▶ **Exercise instructions**: An exact copy is needed of the lines from the line holding "Sus Holiday Hits Download (566, 347)" through the final line of the listing below, both included.

▶ **Listed entries**:
····················

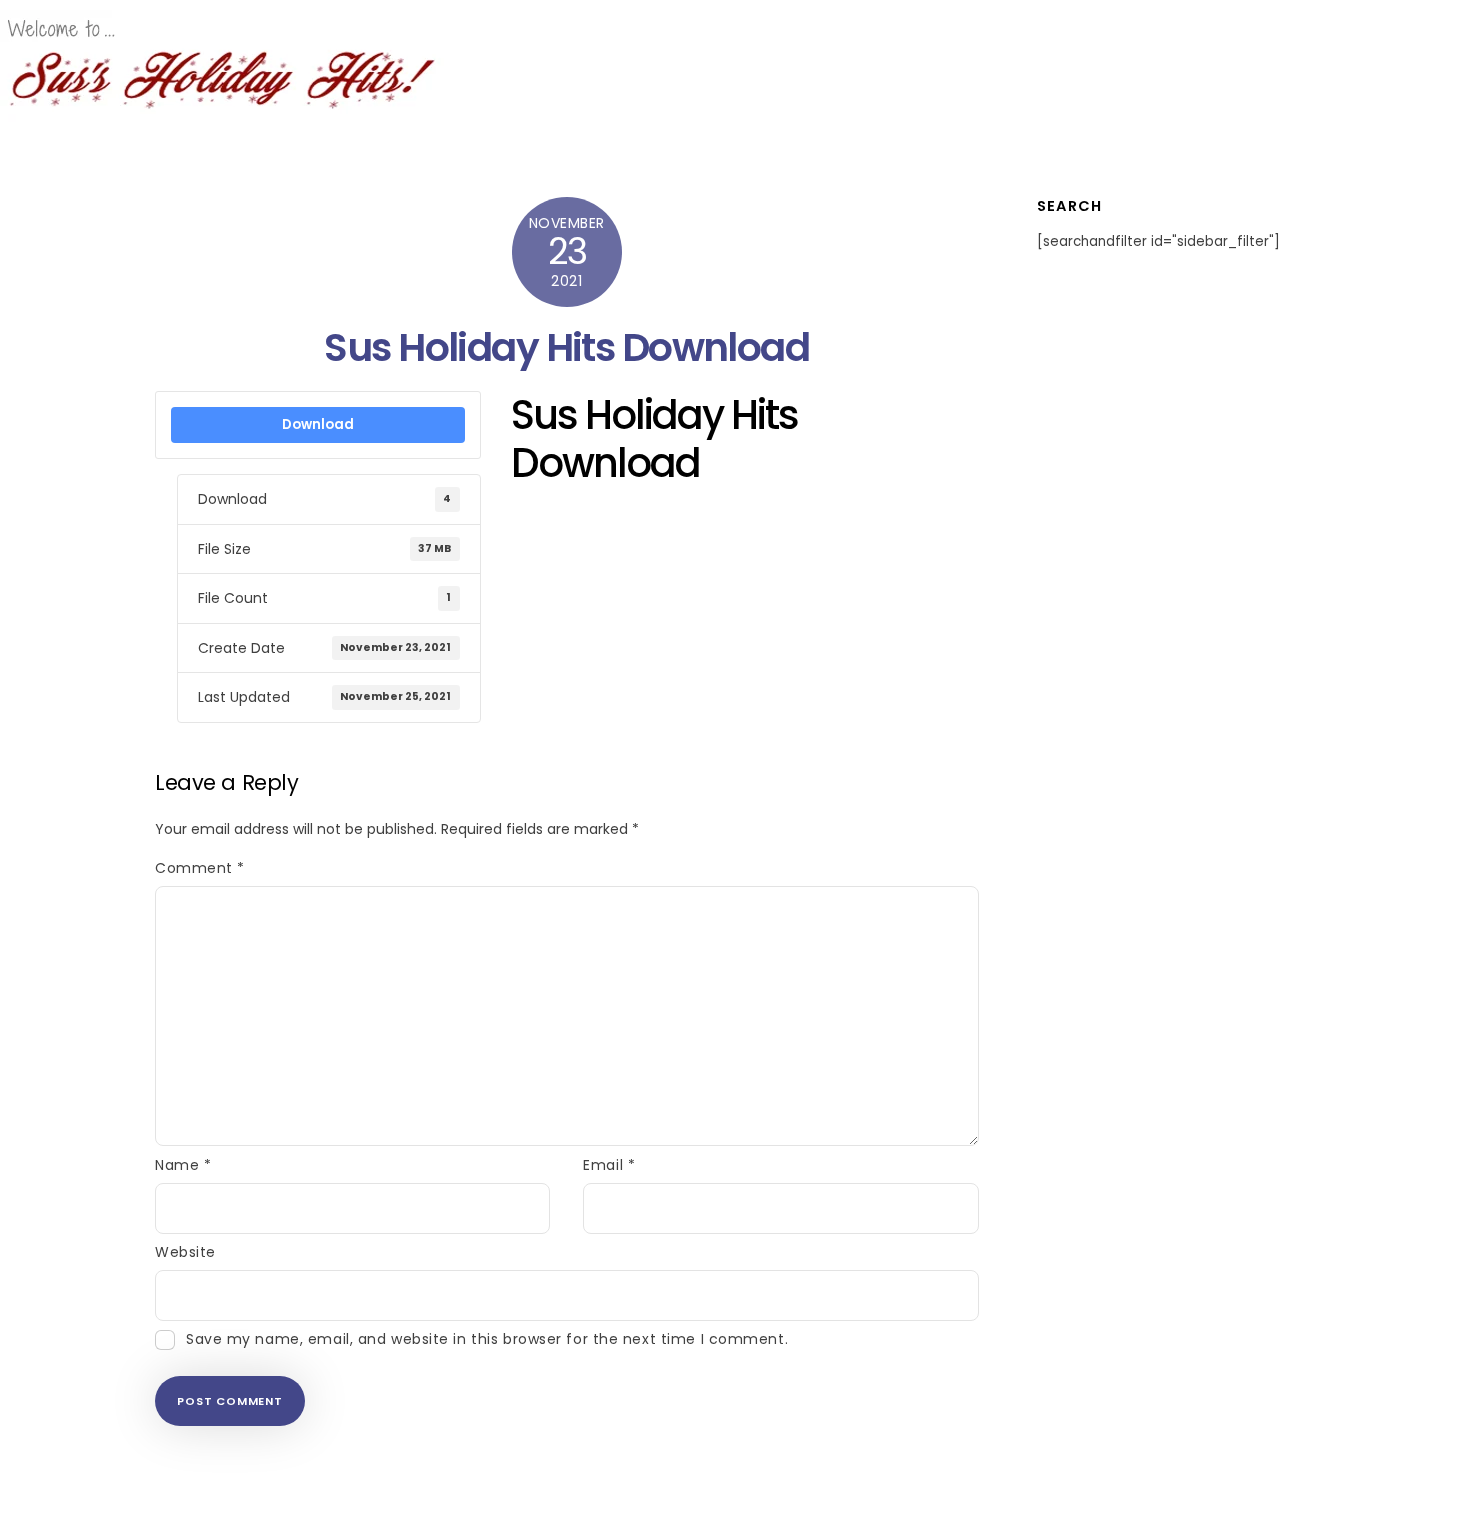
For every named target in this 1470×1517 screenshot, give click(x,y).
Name (183, 1165)
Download (318, 424)
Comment (200, 868)
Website (185, 1252)
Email (609, 1165)
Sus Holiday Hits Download (566, 347)
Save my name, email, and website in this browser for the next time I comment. (487, 1339)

····················

▶ **Completed exercise**:
Sus Holiday Hits Download (566, 347)
Save my name, email, and website in this browser for the next time I comment. (487, 1339)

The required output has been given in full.